X
Government

Government pressured to drop social media censorship plans

The Australian government is facing pressure from tech giants Facebook, Google, and Microsoft, as well as telecommunications companies and libertarian groups to drop plans for a cybersafety tsar with the power to remove 'harmful' content from social media.
Written by Josh Taylor, Contributor

Technology powerhouses including Facebook, Google, Microsoft, Yahoo, and Twitter, have joined forces to convince the Australian government that plans for an 'eSafety Commissioner' empowered to rapidly remove content deemed 'harmful' to children from social media will likely be ineffective and would be hard to implement.

The rejection of the government's proposal came in a number of submissions to Parliamentary Secretary Paul Fletcher's discussion paper outlining the Children's eSafety Commissioner plans.

The discussion paper stated that the government plans to appoint an independent Children's eSafety Commissioner that will have the power to force large social media sites to "rapidly remove" content deemed to be "targeted at and likely to cause harm to an Australian child."

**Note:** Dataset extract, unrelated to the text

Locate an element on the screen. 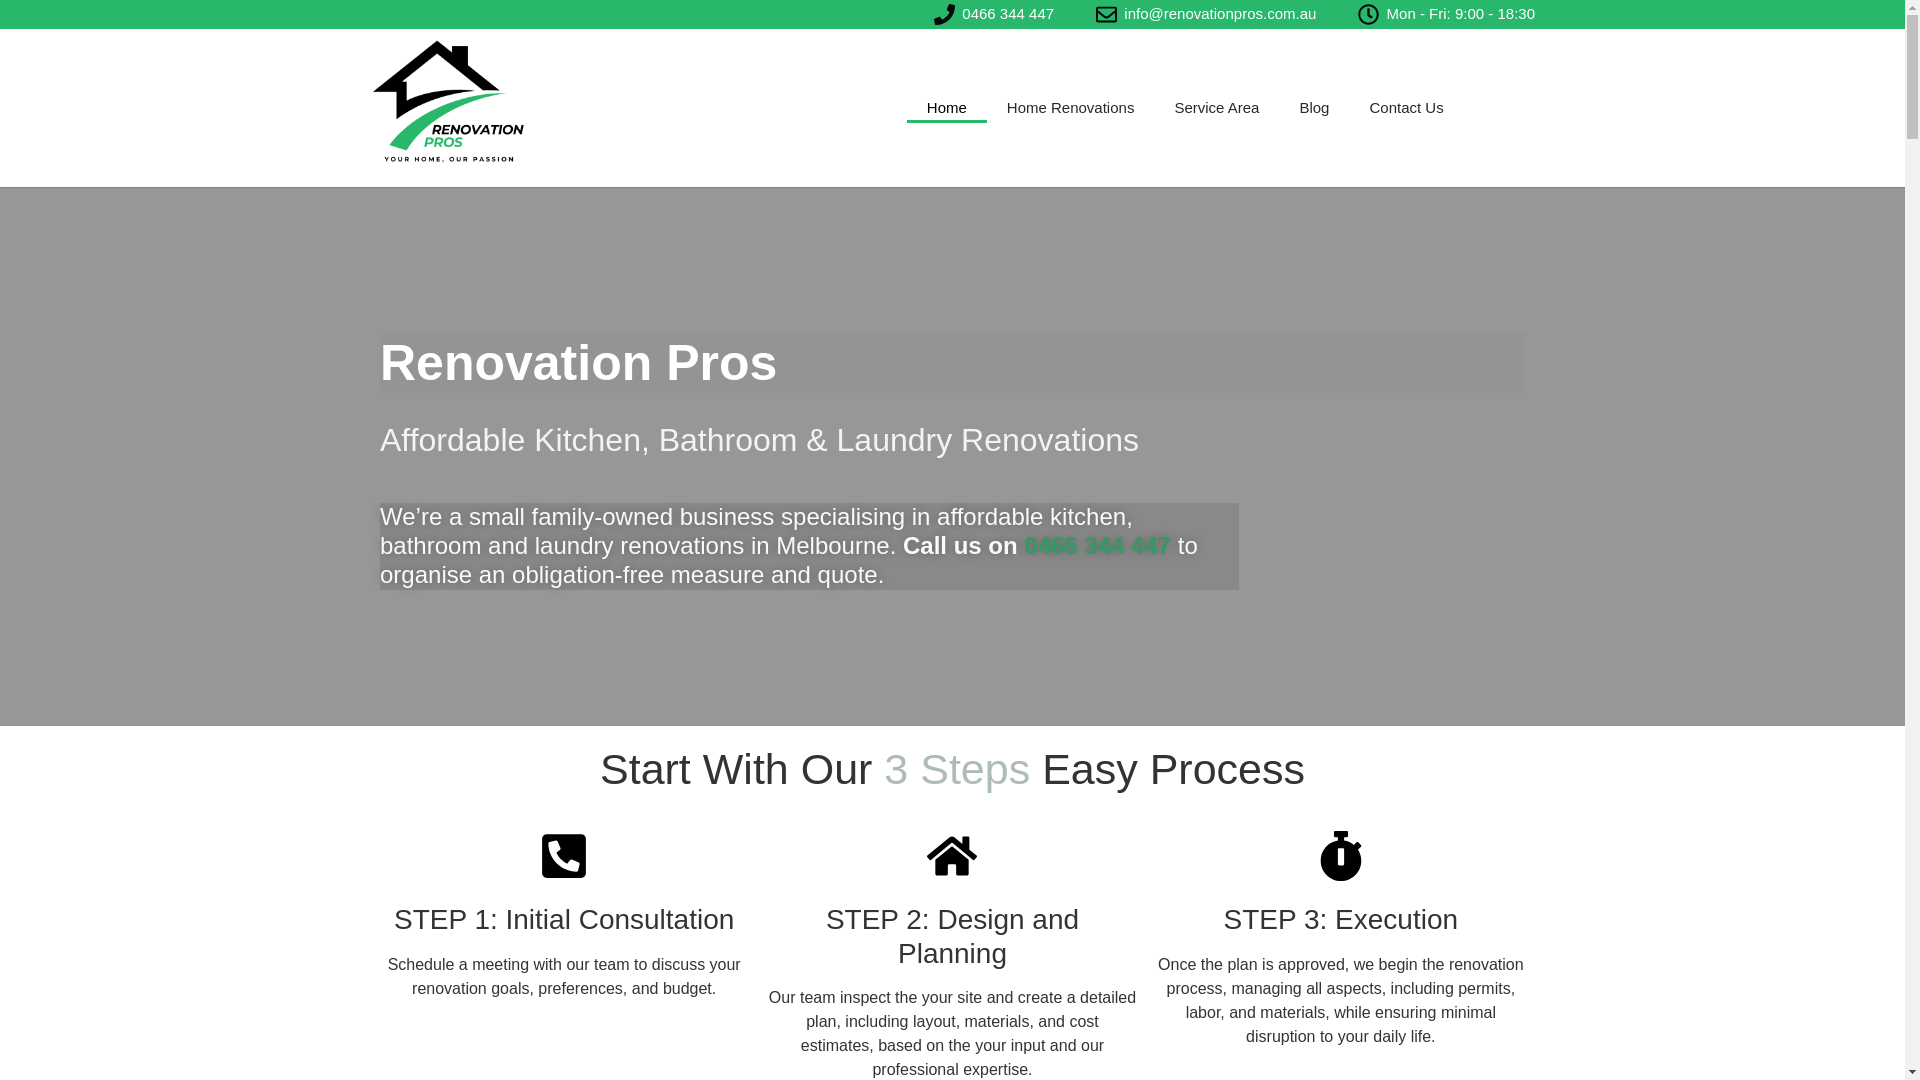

In a submission from the Australian Interactive Media Industry Association (AIMIA) — which includes companies such as Facebook, Google, Yahoo, Twitter, Microsoft, and eBay — obtained by ZDNet, the group said that by appointing a chief bureaucrat to decide what can and can't be removed from social media, it would likely slow down the processes social media sites already have in place for removing harmful content, and could take up to five days to see content removed.

It could also see children move to other platforms that are not subject to the same rules, the association said.

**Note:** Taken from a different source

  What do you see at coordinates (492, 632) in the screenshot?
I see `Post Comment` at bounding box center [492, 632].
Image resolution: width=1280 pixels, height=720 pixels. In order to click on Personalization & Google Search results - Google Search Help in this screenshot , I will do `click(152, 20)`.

In a separate submission on its own, Facebook said that it might even take weeks for content to be removed through the eSafety Commissioner process.

"The scheme contains multiple steps that would seemingly take at least several days, if not a week, to progress through before the Commissioner issues a content removal order."

Facebook also warned that legislating to require removal of content deemed harmful to children could be misused.

"The proposed test is 'material targeted at, and likely to, cause harm to an Australian child' could apply to many types of content that young people share online, tagging their friends, which their parents and the eSafety Commissioner do not consider is appropriate," a Facebook spokesperson said.

"It could potentially, for example, apply to a video game walk-through of Grand Theft Auto that one person posts and then tags their friend in, or it could apply to photos of planking that are shared, tagging friends.

"Rather than enhance the online safety of young people, the scheme has potential to legislate intergenerational conflict rather than encouraging conversations between parents and young people."

The conservative think tank, the Institute of Public Affairs (IPA), also warned of the potential for the eSafety Commissioner's role to be misused.

"The Children's e-Safety Commissioner is bound to suffer mission creep as it is seen by governments and the public as a one-stop-shop for social media censorship," the IPA said.

"Rather than focusing on the elimination of the harmful conduct — that is, sustained harassment — the proposal simply censors individual acts of expression. The proposal is at the same time a blunt instrument — censorship is an extreme power for the government to wield — and unlikely to make a material difference to bullying. Faced against a genuine act of bullying sustained over time a specific take-down power such as the one outlined in the discussion paper would be entirely ineffective."

The lobby group said that what constitutes "harmful material" is highly ambiguous, and said that cyberbullying was no different from traditional bullying, and should be dealt with in the same way.

"Cyberbullying is a neologism that confuses more than it clarifies. Parliament needs to understand that there is, in fact, no such thing as 'cyberbullying'. It does not describe a discrete and specific form of conduct. There is just bullying, on and offline."

The Australian Mobile Telecommunications Association and the Communications Alliance said in a joint submission that the discussion paper provided no quantitative evidence that existing content-removal processes had failed.

The associations also revealed that they have been in discussion with the government for the introduction of smartphones and other devices with "default content management tools, over and above the parental control tools already available in the marketplace" but noted that there were practical challenges associated with it.

AIMIA also pointed to the agreement signed between Yahoo, Facebook, Microsoft, Google, and the Australian government in 2012 that required the social networking sites to have a contact person that the government can approach with issues with content online. The association said that no contact had ever been made since it was implemented.

The IPA said that the eSafety commissioner proposal comes in stark contrast to the government's pledges to protect freedom of expression, and moves to repeal parts of the Racial Discrimination Act. In response to that claim, Fletcher told the ABC's Law Report last month that the proposal was very targeted.

"The very clear application of this measure would be to the protection of children. So it's quite specific to children. And secondly, as I say, it's quite carefully targeted to cyber bullying," he said.

"The fundamental commitment to this measure to improve the safety of children using the internet is something that we took to the election as a policy and we intend to proceed with."

The proposal has also been criticised by the new Australian Human Rights Commissioner charged with looking at issues of freedom, Tim Wilson.